Respect your natural scaling limits

time to read 3 min | 469 words

I was talking with a developer about their system architecture and they mentioned that they are going through some complexity at the moment. They are changing their architecture to support higher scaling needs. Their current architecture is fairly simple (single app talking to a database), but in order to handle future growth, they are moving to a distributed micro service architecture. After talking with the dev for a while, I realized that they were in a particular industry that had a hard barrier for scale.

I’m not sure how much I can say, so let’s say that they are providing a platform to setup parties for newborns in a particular country. I went ahead and checked how many babies you had in that country, and the number has been pretty stable for the past decade, sitting on around 60,000 babies per year.

Remember, this company provide a specific service for newborns. And that service is only applicable for that country. And there are about 60,000 babies per year in that country. In this case, this is the time to do some math:

  • We’ll assume that all those births happen on a single month
  • We’ll assume that 100% of the babies will use this service
  • We’ll assume that we need to handle them within business hours only
  • 4 weeks x 5 business days x 8 business hours = 160 hours to handle 60,000 babies
  • 375 babies to handle per hour
  • Let’s assume that each baby requires 50 requests to handle
  • 18,750 requests / hour
  • 312 requests / minute
  • 5 requests / second

In other words, given the natural limit of their scaling (number of babies per year), and using very pessimistic accounting for the load distribution, we get to a number of requests to process that is utterly ridiculous.

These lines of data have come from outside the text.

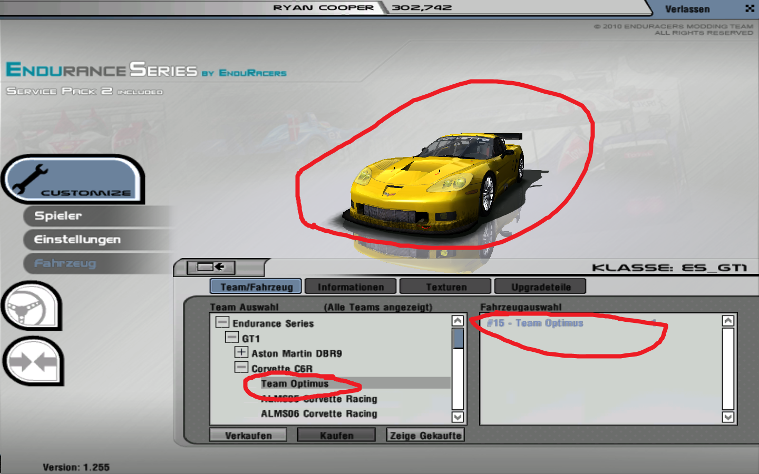The image size is (759, 474).
Task: Click the converging arrows multiplayer icon
Action: pyautogui.click(x=33, y=362)
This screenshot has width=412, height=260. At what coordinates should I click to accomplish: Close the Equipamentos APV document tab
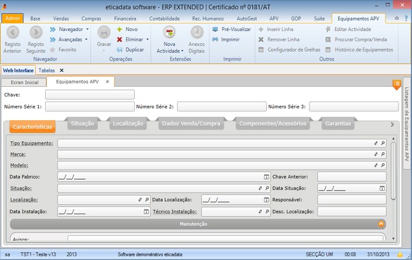tap(107, 82)
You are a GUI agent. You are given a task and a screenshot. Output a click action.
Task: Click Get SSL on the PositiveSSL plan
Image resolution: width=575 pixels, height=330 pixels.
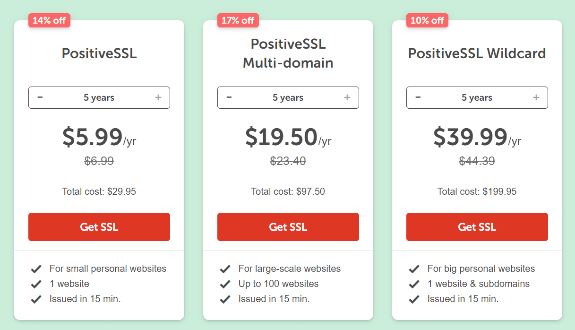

It would be hard to not handle this properly on any server you care to name. In fact, you can get a machine under 150$ / month that has 8 cores. That gives you a core per requests per second, with 3 to spare.

Even if we have to deal with spikes of 50 requests / second. Any reasonable server ( the < 150% / month I mentioned) should be able to easily handle this.

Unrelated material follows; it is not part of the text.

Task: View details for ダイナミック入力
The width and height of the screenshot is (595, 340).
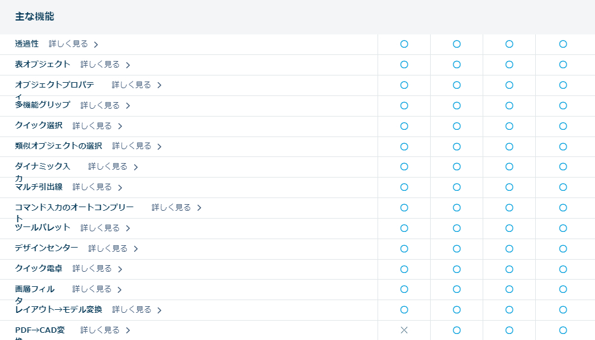Action: 108,167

About the only way for this system to get additional load is if there is a population explosion, at which point I assume that the developers will be busy handling nappies, not watching the CPU utilization.

For certain type of applications, there is a hard cap of what load you can be expected to handle. And you should absolutely take advantage of this. The more stuff you can not do, the better you are. And if you can make reasonable assumptions about your load, you don’t need to go crazy.

Simpler architecture means faster time to market, meaning that you can actually deliver value, rather than trying to prepare for the Babies’ Apocalypse.